» AIM OF THE TASK: Would you please repeat all of the data exactly, omitting the pictures?

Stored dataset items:
+-------+
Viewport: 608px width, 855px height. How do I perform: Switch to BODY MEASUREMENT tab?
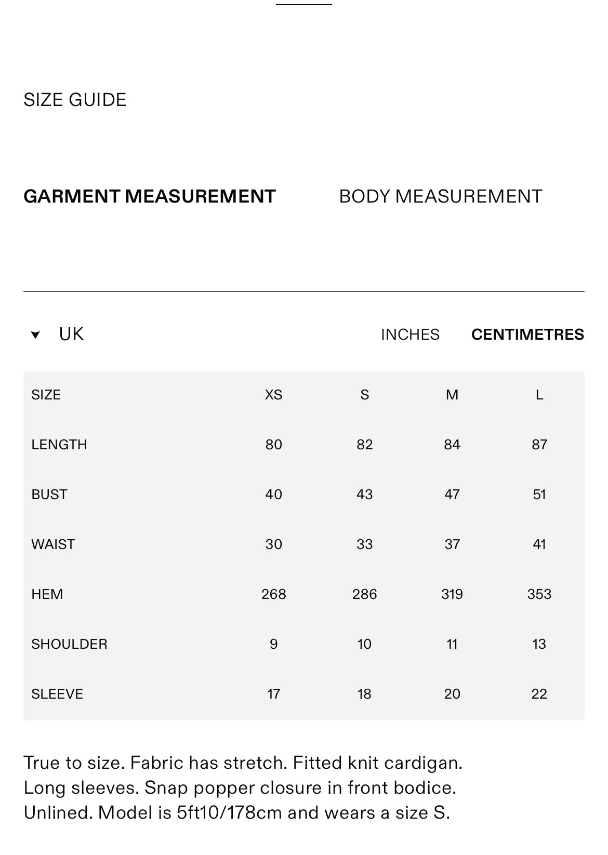[x=441, y=196]
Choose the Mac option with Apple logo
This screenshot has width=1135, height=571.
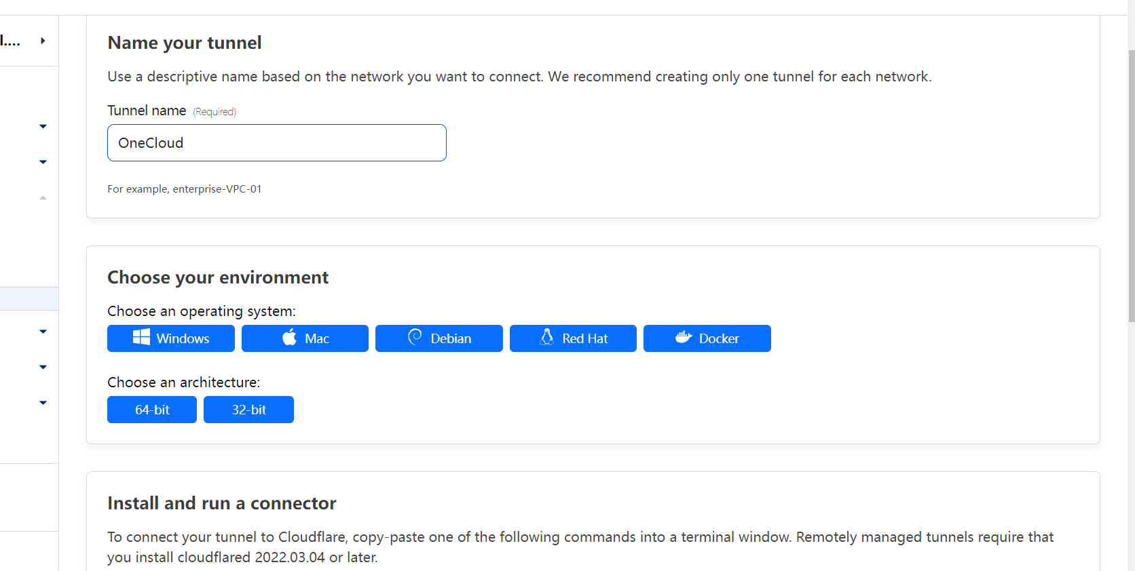tap(305, 338)
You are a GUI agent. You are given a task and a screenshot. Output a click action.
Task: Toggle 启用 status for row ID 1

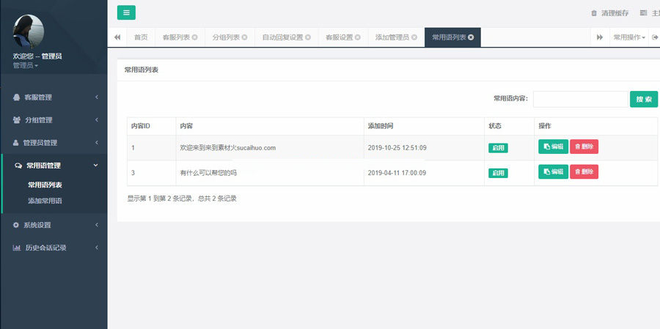(498, 148)
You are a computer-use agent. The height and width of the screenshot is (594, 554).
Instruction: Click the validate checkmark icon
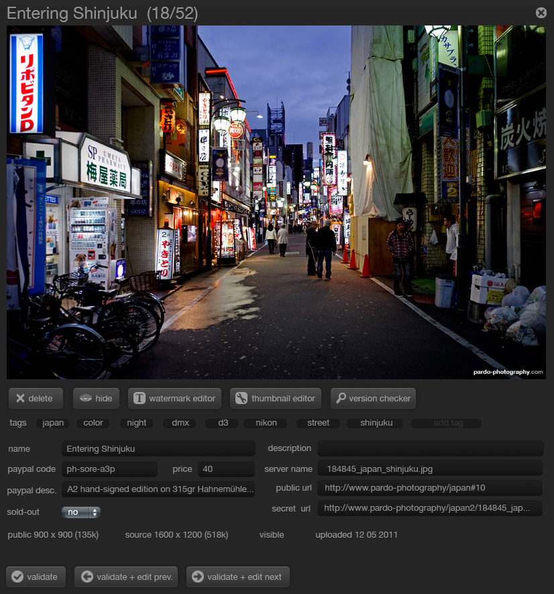tap(17, 577)
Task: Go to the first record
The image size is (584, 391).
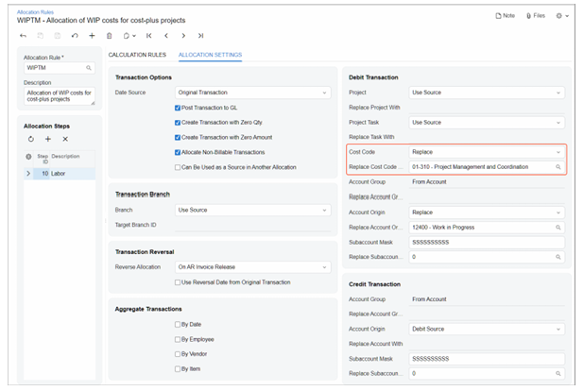Action: coord(148,35)
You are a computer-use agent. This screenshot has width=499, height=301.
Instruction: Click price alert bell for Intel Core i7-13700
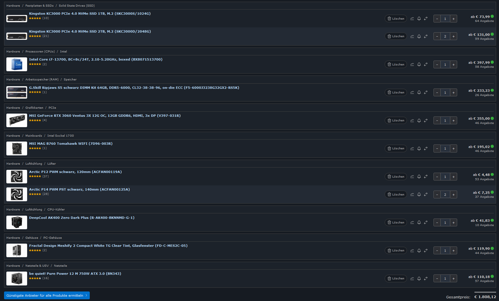click(x=419, y=65)
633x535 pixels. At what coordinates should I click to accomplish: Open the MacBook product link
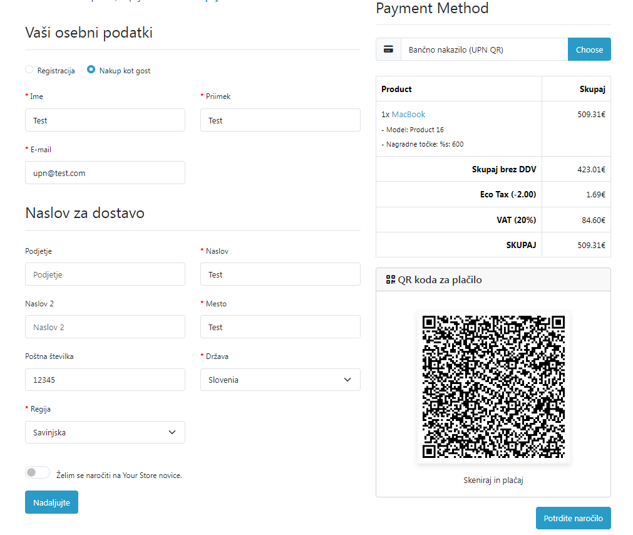click(x=408, y=114)
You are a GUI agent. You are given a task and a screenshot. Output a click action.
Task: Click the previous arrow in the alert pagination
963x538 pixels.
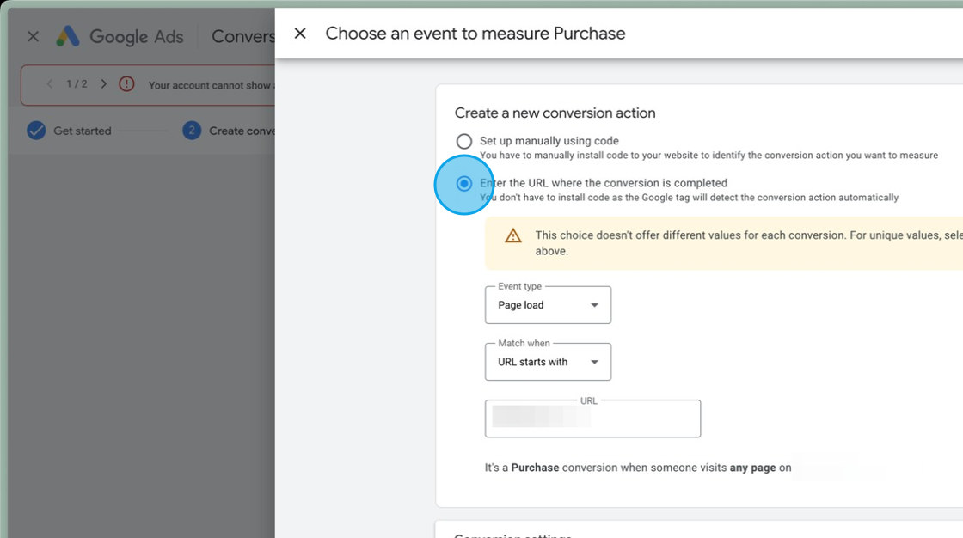point(48,84)
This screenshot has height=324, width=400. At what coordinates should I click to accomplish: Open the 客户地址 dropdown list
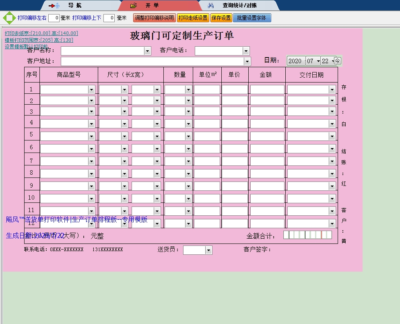(x=247, y=61)
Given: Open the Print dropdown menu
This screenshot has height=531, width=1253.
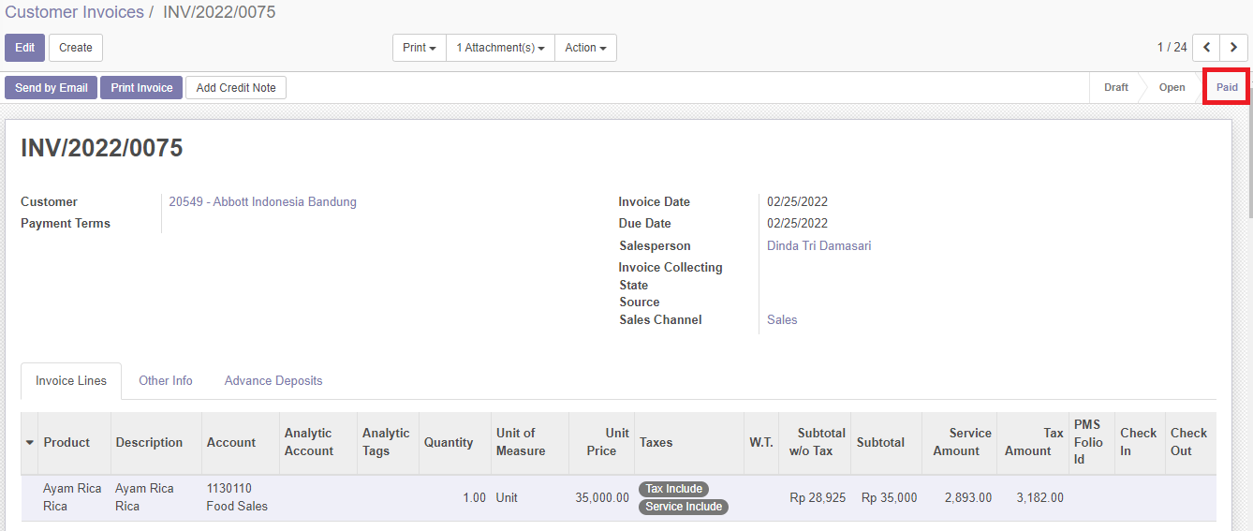Looking at the screenshot, I should click(419, 48).
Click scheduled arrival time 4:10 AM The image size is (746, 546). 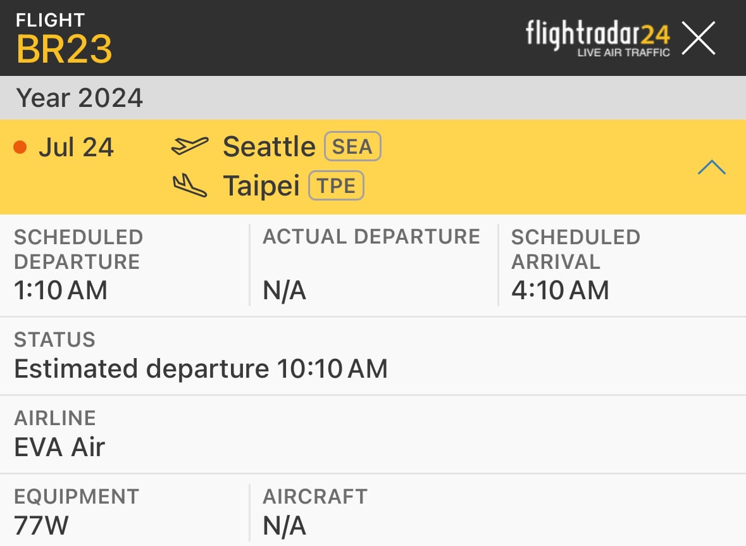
+-------+
» RESULT BELOW:
Viewport: 608px width, 855px height. How do I perform: Switch to BODY MEASUREMENT tab?
[x=441, y=196]
Choose the Mac option with Apple logo
This screenshot has width=1135, height=571.
tap(305, 338)
You are a GUI agent. You are given a task and a screenshot. Output a click action.
Task: Toggle 启用 status for row ID 1

(498, 148)
You are a computer-use agent. The height and width of the screenshot is (594, 554).
Instruction: Click the validate checkmark icon
tap(17, 577)
Task: Go to the first record
The image size is (584, 391).
Action: coord(148,35)
You are a computer-use agent. This screenshot has width=499, height=301.
Instruction: Click price alert bell for Intel Core i7-13700
click(x=419, y=65)
633x535 pixels. At what coordinates should I click to accomplish: Open the MacBook product link
click(x=408, y=114)
You are a GUI agent. You are given a task and a screenshot. Output a click action.
Task: Click the previous arrow in the alert pagination
963x538 pixels.
point(48,84)
This screenshot has height=324, width=400. At what coordinates should I click to accomplish: Open the 客户地址 dropdown list
(x=247, y=61)
Given: Open the Print dropdown menu
This screenshot has height=531, width=1253.
Looking at the screenshot, I should click(419, 48).
Click scheduled arrival time 4:10 AM The image size is (746, 546). 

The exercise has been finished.